A Systematic Analysis of Signaling Reactivation and Drug Resistance

Abstract

Increasing evidence suggests that reactivation of initially inhibited signaling pathways causes drug resistance. Here, we reveal network topology features and molecular mechanisms that are necessary and sufficient for complete reactivation or overshoot of steady state signaling after drug treatment. Network-dependent drug resistance is commonly attributed to negative and positive feedback loops mediated by posttranslational modification or transcription and translation. We show that feedback loops, by themselves, cannot completely reactivate steady state signaling.

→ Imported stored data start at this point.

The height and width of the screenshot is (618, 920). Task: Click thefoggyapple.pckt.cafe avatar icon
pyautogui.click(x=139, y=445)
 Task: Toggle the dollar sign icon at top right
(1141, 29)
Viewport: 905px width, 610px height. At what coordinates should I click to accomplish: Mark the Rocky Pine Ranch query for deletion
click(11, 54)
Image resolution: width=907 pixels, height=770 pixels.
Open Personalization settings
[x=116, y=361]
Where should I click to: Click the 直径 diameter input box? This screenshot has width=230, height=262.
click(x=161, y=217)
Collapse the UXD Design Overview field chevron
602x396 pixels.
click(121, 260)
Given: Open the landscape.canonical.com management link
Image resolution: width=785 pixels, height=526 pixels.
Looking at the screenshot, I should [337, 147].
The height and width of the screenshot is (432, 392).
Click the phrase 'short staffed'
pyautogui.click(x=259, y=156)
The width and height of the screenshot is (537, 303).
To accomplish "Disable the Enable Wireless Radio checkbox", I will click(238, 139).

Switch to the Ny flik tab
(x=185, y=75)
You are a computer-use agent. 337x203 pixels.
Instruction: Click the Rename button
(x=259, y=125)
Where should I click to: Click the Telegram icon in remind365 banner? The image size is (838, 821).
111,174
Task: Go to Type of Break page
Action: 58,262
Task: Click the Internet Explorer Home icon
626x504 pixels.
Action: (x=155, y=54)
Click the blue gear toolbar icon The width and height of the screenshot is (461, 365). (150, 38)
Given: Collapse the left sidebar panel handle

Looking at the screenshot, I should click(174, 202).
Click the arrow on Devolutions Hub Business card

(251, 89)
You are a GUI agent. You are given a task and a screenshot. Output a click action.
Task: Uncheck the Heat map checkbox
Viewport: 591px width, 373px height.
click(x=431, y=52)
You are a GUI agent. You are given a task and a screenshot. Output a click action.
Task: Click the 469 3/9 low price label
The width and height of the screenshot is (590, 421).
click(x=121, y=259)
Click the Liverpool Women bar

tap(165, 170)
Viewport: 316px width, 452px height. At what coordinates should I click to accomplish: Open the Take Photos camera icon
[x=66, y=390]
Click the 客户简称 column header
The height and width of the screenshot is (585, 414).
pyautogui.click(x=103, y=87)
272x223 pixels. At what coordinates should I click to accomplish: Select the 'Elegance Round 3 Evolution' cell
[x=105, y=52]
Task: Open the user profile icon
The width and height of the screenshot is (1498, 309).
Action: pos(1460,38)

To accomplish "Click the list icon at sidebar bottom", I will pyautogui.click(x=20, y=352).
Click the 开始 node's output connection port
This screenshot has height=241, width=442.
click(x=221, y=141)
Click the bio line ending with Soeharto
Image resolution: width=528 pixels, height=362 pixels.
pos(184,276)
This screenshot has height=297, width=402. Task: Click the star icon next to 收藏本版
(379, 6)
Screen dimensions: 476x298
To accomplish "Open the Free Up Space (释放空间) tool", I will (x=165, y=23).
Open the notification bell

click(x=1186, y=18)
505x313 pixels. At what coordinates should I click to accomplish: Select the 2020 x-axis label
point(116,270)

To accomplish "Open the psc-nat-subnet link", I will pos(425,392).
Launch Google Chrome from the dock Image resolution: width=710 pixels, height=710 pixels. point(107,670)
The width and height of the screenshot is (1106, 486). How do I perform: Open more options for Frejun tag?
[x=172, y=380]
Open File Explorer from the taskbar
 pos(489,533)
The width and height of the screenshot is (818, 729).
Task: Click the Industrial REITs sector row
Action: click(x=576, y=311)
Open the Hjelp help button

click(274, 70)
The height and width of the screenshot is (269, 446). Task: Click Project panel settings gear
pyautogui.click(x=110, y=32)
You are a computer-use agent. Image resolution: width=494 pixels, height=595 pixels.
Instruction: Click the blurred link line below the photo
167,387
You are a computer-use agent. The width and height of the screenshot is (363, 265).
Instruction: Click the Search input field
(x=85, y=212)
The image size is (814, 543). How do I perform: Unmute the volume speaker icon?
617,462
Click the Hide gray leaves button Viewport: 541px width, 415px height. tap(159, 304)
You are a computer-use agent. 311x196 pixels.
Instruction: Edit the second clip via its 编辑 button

De novo synthesized negative feedback regulators can lead to a transient overshoot but still cannot fully restore output signaling. At least two, activating and inhibitory, connection routes from an inhibited upstream protein to a downstream output must exist for complete reactivation of signaling. Irrespective of the network topology, drug-induced overexpression of a primary target or increase in its dimerization can restore or even paradoxically increase the pathway activity. Inhibitor-induced kinase dimerization cooperates with inhibitor-mediated alleviation of negative feedback. These findings will inform the development of new drugs that consider network context and guide the design of optimal combinations of existing drugs. As an example, we demonstrate that in RAS-mutant cancers the optimal combination to counterbalance ERK pathway reactivation and concomitant drug resistance is a combination of Type I½ and Type II RAF inhibitors.